Schiffer, der aus einer zum Protestantismus konvertierten jüdischen Familie stammte, studierte von 1877 bis 1880 in Breslau, Leipzig und Tübingen, wo er auch das Referendarexamen ablegte, Rechtswissenschaften. Nach Referendarzeit und Promotion folgte die Große Juristische Staatsprüfung. Von 1888 bis 1899 war er als Amtsrichter in Zabrze/Oberschlesien tätig, anschließend bis 1906 als Landgerichtsrat in Magdeburg. 1906 wurde er an das Kammergericht in Berlin befördert, wo er 1910 Oberverwaltungsgerichtsrat wurde.

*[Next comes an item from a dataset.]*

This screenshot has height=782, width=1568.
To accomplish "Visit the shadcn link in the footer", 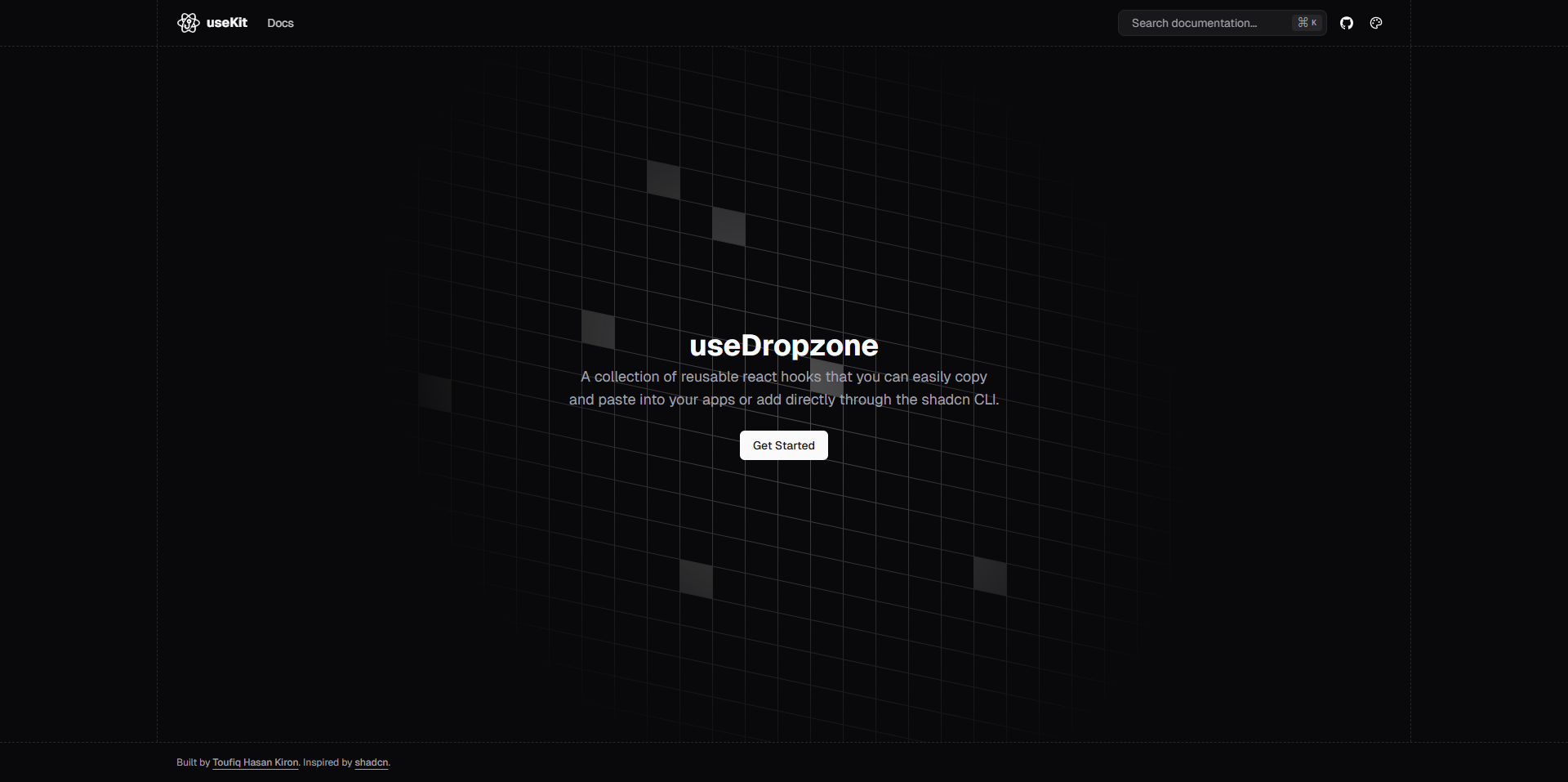I will (371, 762).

Nach seinem Ausscheiden aus der Politik 1924 war Schiffer als Rechtsanwalt tätig, veröffentlichte aber auch Schriften über den Zustand der deutschen Rechtspflege. So ließ er sich in seiner 1928 erschienenen Schrift "Die Deutsche Justiz" über die Hypertrophie des Rechts in Deutschland aus, die Masse von Vorschriften, die selbst für Fachleute kaum übersehbar sei, führe in Verbindung mit der Weltfremdheit der Richter und der Rechtsfremdheit des Volkes zu einer Vertrauenskrise von Recht und Justiz. Beinahe resignierend stellt er fest "Ein inneres Verhältnis zwischen Volksseele, Rechtsordnung, Rechtspflege und Richtertum ist (...) nicht gegeben (...) das Band zwischen Volk und Recht ist nicht mehr bloß gelockert, sondern gerissen." (s. Seite 61). Daneben war er Mitherausgeber der Deutschen Juristenzeitung.

Nach dem Zweiten Weltkrieg lebte er zunächst in der sowjetischen Besatzungszone. Von 1945 bis 1948 war er Präsident der (Ost-)Deutschen Zentralverwaltung für Justiz. 1950 siedelte er in den Westen über. Er war verheiratet und hatte zwei Kinder. Sein Schwiegersohn Waldemar Koch war 1946 der erste Vorsitzende der LDP in der Sowjetischen Besatzungszone.

Partei

Im Kaiserreich war Schiffer Mitglied der Nationalliberalen Partei. Im Gegensatz zur großen Mehrheit der Parteimitglieder, die die DVP gründete, beteiligte Schiffer sich an der DDP, aus der er im Oktober 1924 austrat, ohne dass bis heute die Beweggründe für diesen Schritt und seinen damit einhergehenden völligen Rückzug aus der Politik bekannt wären.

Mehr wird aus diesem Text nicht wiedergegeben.